LIFE OF THE CONGREGATION

THE FIRST SCJ PROFESSIONS IN INDIA AND THE PHILIPPINES

Editor’s Note

With great joy Fr. Virginio, SCJ Superior General, announced the first SCJ professions which took place in India (on May 1, 1999) and in the Philippines (on May 31,1999).

The newly professed Indians were two: Roque Placido Rebello and Louis Mariano Fernandez; and two also were the newly professed Filipinos: Arthur Palamine Guevara and John Karl Cabaluna.

On the same date as these first professions, the respective territories of India and the Philippines were constituted as "Districts" and their respective superiors were appointed administrators ad interim for a year, during which time all the practical aspects will be studied.

The project for the Philippines had started many years before the first SCJ missionaries left for that country. A first request had been advanced by the Indonesian Province during the General Chapter of 1979. The motion, which the General Chapter of 1985 passed by 60 votes out of 66, requested a study of the possibility of a new SCJ presence in Asia.

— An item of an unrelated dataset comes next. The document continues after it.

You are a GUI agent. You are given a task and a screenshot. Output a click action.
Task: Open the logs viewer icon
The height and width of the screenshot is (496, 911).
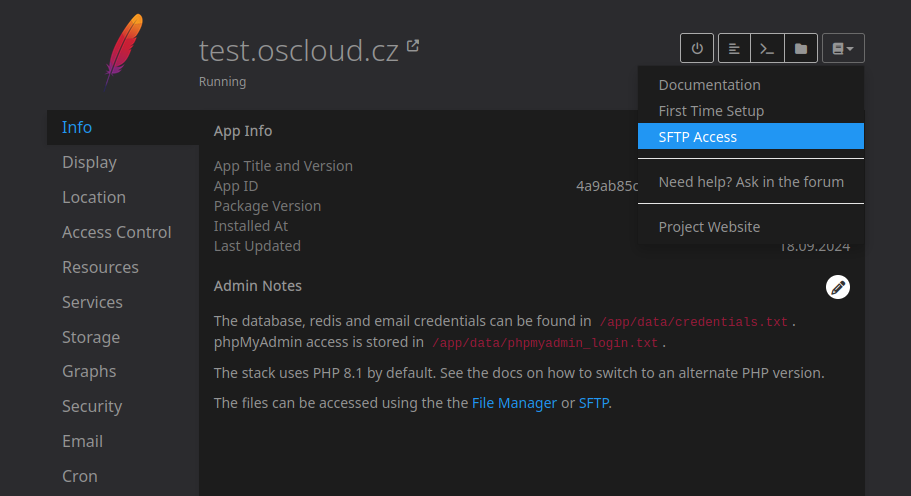(734, 48)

On July 2,1987, after an extensive consultation with all the members of the Congregation, the General Council made the decision to initiate a new SCJ mission in the Philippines. The first group reached the Philippines on May 17,1989. It was comprised of three brethren from the Argentina-Uruguay Province, one from the German Province, two from the Polish Province, one from the Indonesian Province and one from the Province of Northern Ireland. When they celebrated the 10th anniversary of their arrival this new District was comprised of fifteen priests, one brother, two newly professed brethren, two postulants, three candidates for the postulate and nine applicants.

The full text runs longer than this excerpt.